In 2015, the Company issued $300 million in aggregate principal amount of 4.7% Senior Unsecured Notes due in 2025. The interest rate on these senior notes may be increased by 0.25% each time a credit rating applicable to the notes is downgraded. Conversely, such increases would be reversed should the credit rating be subsequently upgraded. The maximum rate is 6.7%. The effective interest rate for the six months ended June 30, 2018 was 4.84%. The fair value of the notes due in 2025 based on quoted prices utilizing Level 2 inputs was $306.1 million at June 30, 2018.
The Company has a revolving credit facility (the “Facility”) that allows up to $700 million of borrowings. The Facility matures in June 2021. The interest rate for the Facility at June 30, 2018 is LIBOR + 1.25%. The interest rate ranges from LIBOR + 0.875% to a maximum of LIBOR + 1.875%, depending upon the Company’s leverage ratio.
The Facility contains financial and other covenants, including, but not limited to, restrictions on the incurrence of debt and the granting of liens, as well as the maintenance of an interest coverage ratio and a leverage ratio. In accordance with the terms of the Facility, we are required to maintain a minimum interest coverage ratio of 3.50 (based on the ratio of EBITDA, as defined in the Credit Agreement, to interest expense) and may not exceed a maximum leverage ratio of 3.50 (based on the ratio of total debt to EBITDA) throughout the term of the Facility. In addition, the Facility contains other terms and conditions such as customary representations and warranties, additional covenants and customary events of default.
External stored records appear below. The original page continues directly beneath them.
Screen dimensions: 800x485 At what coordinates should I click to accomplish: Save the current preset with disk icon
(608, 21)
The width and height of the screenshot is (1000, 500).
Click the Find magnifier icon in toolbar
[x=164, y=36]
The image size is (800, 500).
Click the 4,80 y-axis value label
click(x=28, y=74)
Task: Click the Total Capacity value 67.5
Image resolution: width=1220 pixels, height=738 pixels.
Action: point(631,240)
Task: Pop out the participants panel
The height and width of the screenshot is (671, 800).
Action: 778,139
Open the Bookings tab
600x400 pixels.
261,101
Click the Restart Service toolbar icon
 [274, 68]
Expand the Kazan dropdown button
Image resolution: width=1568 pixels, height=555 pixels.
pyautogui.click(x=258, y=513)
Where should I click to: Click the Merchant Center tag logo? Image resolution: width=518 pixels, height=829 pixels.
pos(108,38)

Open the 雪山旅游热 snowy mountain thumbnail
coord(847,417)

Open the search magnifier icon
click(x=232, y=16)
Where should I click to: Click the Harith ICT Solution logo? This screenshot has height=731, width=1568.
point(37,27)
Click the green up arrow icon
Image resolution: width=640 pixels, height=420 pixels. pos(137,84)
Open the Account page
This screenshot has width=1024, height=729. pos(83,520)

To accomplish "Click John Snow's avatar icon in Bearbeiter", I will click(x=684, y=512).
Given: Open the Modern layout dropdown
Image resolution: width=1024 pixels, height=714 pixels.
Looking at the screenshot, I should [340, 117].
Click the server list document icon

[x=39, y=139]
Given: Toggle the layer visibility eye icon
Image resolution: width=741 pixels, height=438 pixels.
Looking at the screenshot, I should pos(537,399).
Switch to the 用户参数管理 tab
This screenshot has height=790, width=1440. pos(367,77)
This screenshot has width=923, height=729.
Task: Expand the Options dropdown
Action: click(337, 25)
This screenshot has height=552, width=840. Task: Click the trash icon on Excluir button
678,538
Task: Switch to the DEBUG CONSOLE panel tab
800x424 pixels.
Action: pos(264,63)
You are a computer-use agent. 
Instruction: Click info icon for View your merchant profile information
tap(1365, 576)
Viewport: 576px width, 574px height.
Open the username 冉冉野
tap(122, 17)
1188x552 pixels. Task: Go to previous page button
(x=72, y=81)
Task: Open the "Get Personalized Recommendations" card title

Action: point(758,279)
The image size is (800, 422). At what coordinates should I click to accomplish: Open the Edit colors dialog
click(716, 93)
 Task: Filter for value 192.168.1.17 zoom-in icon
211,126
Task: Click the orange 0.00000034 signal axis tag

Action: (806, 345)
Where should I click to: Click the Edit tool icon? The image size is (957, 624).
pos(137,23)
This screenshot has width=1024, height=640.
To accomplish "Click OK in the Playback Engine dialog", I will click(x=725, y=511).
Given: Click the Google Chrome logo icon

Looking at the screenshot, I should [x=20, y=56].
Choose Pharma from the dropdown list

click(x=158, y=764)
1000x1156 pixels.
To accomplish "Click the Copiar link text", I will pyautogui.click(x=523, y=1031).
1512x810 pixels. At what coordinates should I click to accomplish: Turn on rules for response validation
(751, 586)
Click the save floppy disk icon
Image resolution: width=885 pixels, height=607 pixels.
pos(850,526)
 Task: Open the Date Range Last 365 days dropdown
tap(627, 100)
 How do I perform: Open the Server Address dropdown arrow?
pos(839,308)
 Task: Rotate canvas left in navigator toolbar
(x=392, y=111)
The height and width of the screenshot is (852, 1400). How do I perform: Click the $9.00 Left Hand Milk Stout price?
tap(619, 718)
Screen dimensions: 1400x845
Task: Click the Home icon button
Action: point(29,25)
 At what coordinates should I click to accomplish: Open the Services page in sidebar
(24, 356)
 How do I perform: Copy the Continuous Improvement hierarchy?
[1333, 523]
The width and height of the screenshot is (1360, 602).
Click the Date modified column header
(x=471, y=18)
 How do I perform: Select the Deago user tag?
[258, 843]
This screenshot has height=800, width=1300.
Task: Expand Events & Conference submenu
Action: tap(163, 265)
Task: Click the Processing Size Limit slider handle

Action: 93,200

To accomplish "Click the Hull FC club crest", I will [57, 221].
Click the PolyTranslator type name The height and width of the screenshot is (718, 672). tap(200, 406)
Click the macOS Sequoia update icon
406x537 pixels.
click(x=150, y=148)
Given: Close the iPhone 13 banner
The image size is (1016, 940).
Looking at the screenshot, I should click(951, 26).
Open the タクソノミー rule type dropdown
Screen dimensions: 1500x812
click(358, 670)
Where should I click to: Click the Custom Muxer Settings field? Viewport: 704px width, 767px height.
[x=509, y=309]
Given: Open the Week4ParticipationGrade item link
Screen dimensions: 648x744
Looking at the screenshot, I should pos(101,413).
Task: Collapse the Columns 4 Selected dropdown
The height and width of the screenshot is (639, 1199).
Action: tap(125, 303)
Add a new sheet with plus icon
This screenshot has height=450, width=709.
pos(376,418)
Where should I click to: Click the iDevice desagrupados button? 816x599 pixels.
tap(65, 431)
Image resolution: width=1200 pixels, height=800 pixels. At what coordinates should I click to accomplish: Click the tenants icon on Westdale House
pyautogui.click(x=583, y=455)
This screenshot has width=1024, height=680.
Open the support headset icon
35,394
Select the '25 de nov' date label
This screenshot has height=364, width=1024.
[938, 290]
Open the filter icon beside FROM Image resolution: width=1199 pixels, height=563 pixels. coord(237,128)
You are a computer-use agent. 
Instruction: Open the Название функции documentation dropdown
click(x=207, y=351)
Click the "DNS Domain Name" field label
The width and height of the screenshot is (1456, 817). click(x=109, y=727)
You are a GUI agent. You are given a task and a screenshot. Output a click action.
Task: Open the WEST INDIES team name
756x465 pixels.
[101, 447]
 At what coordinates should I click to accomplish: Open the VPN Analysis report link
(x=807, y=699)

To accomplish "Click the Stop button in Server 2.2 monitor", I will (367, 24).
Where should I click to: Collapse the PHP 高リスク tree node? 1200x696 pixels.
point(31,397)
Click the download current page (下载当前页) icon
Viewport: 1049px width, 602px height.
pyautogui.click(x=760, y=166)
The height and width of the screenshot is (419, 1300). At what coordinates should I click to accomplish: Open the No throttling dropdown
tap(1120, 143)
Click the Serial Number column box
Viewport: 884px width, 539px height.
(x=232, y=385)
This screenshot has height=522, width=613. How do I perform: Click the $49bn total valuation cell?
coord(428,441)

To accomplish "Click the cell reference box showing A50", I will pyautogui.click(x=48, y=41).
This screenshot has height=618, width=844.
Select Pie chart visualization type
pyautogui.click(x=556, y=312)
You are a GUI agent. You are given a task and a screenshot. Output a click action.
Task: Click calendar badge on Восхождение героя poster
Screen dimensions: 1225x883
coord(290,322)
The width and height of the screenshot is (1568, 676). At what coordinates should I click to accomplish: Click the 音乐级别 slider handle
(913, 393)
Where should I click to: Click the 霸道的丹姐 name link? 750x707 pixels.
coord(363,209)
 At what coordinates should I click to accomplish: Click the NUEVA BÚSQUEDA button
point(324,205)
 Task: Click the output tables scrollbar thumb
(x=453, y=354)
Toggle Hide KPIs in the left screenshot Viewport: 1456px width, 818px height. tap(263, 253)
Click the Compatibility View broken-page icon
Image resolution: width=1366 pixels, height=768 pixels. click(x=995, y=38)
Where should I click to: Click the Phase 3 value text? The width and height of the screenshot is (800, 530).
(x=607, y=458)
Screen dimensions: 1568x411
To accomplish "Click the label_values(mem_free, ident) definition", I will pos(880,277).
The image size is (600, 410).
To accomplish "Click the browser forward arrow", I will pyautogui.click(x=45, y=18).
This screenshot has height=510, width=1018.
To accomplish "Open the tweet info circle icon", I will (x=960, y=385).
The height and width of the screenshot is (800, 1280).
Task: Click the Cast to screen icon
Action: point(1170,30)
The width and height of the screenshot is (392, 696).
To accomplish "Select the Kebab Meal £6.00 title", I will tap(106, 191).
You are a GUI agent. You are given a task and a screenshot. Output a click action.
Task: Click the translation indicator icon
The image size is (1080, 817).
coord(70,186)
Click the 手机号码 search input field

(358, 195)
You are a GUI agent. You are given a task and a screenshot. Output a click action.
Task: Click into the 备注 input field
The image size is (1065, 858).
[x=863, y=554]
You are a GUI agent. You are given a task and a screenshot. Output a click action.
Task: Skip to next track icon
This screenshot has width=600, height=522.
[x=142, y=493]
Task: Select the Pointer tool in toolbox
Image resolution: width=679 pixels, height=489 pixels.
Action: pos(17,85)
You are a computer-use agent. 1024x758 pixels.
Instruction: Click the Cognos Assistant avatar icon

As of June 30, 2018, total borrowings under the Facility were $185.0 million, which approximates fair value using Level 2 inputs. The Facility permits us to issue letters of credit up to an aggregate amount of $40 million. Outstanding letters of credit reduce the amount available for borrowing under our revolving loan. As of June 30, 2018, there were no outstanding letters of credit under the Facility, resulting in undrawn availability under the Facility as of June 30, 2018 of $515.0 million. The weighted average interest rate for the Facility was 3.17% for the six months ended June 30, 2018.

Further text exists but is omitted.